Dataset entries —
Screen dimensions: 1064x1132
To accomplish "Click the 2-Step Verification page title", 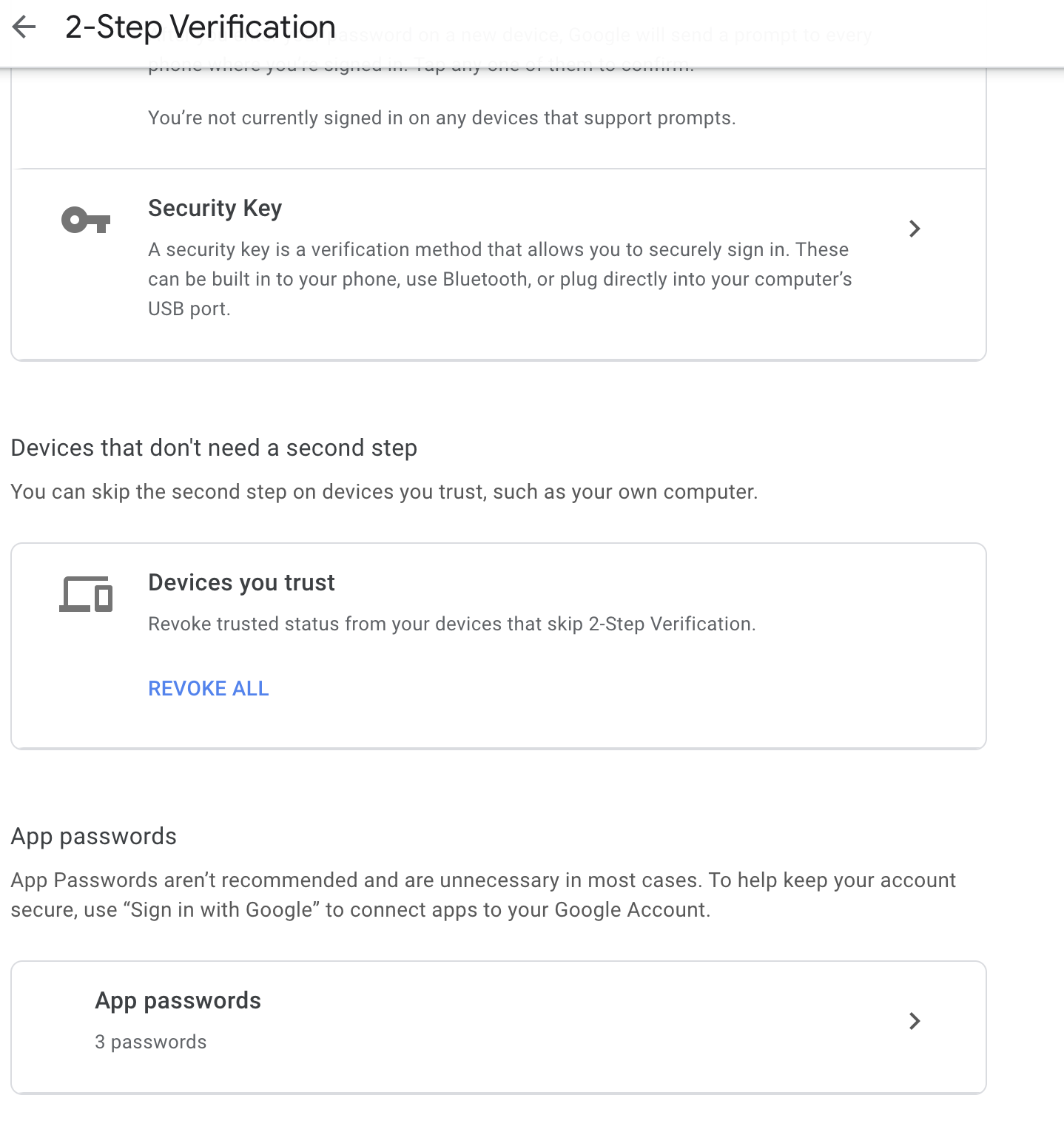I will coord(200,28).
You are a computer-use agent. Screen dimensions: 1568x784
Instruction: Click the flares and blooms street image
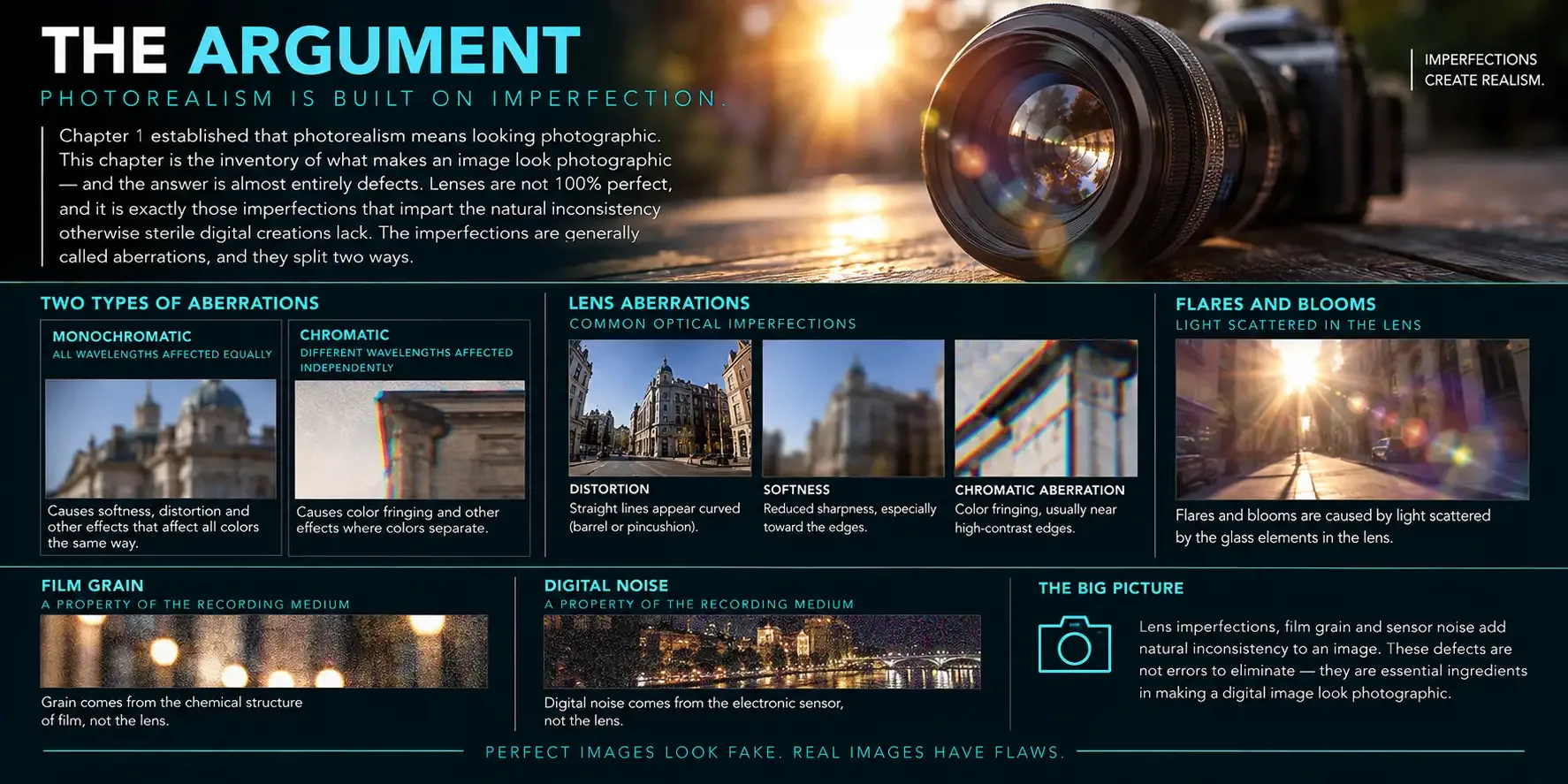(x=1351, y=419)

Try it — All lines from the one containing "Instruction: Click the" through the end of the data are to be restated exactly, with nothing else and without the pictures.

Solution to the exercise —
Instruction: Click the flares and blooms street image
(x=1351, y=419)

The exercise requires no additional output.